– Estaba perfectamente calmada y racional.
– Te estabas portando como una chica, admítelo.
– Podría darte un puñetazo ahora mismo.
– Podrías y nadie se daría cuenta, sobre todo yo -Duncan le entregó un papel-. Toma, lee esto.
Era un documento oficial de Industrias Patrick detallando la nueva normativa sobre el descuento para empleados.
– ¿Vas a comprar las ruedas o no?
Annie lo miró. Mientras la ayudaba a ella, también iba a ayudar a muchas otras personas.
– Sí, lo haré -contestó, poniéndose de puntillas para darle un beso en la cara-. Te lo prometo.
Duncan la tomó por la cintura.
– Eres una pesada, ¿lo sabes?
– Sí -rió ella-. Y tú eres un dictador.
Le encantaba estar así, le encantaban su calor y su fuerza. Como siempre, estar con Duncan la hacía sentir segura.
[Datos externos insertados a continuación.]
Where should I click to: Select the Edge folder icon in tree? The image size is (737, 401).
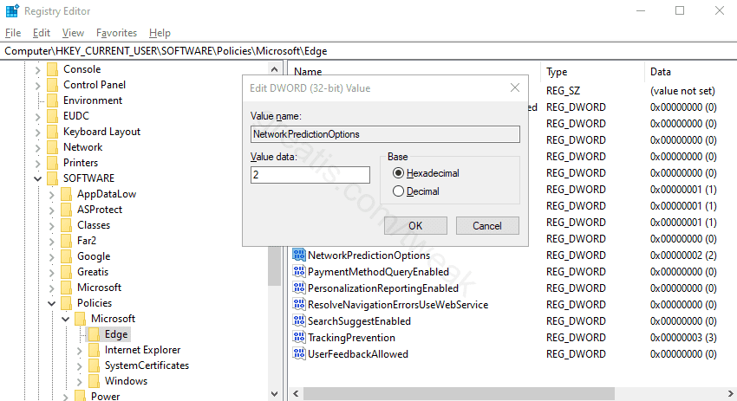tap(95, 334)
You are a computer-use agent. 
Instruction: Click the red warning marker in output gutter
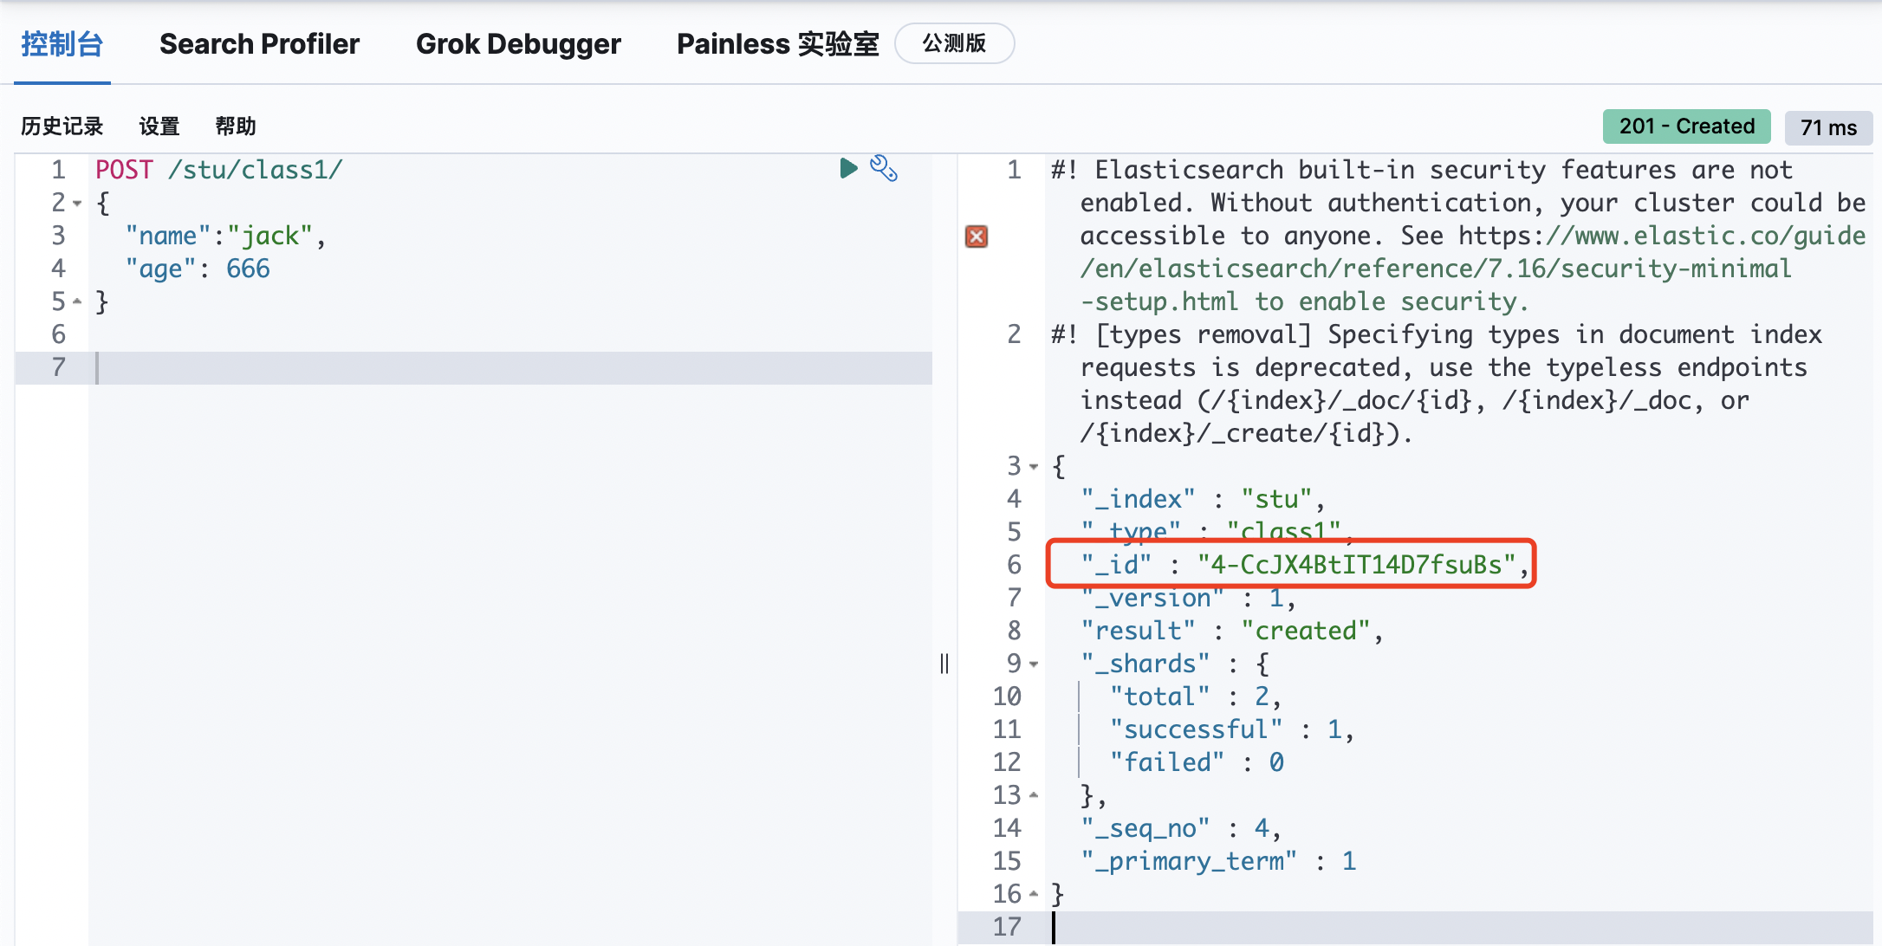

– Tengo que volver con los niños -dijo luego, apartándose-. Llevan halos de cartón y no creo que sobrevivan mucho rato.
– Muy bien. Te veo después de la obra de Navidad.
– Festival de invierno.
– Lo que tú digas, te veo luego.
– Sí -dijo ella, suspirando mientras lo veía alejarse.
Sabía que, aunque lo hubiera conocido sólo unas semanas antes, estaba a punto de enamorarse de él. No se parecía a nadie que hubiera conocido nunca. Era mejor en todos los aspectos.
Duncan había prometido no pedirle que fueran amigos y confiaba en que cumpliera su promesa… pero también había prometido que su relación terminaría cuando terminasen las fiestas. Y sabía que también cumpliría su palabra en ese aspecto.
Desear que hubiese algo más no cambiaría nada. Duncan le había dicho una vez que, en su vida, alguien siempre ganaba y alguien siempre perdía. Y esta vez, Annie tenía la impresión de que la perdedora iba a ser ella.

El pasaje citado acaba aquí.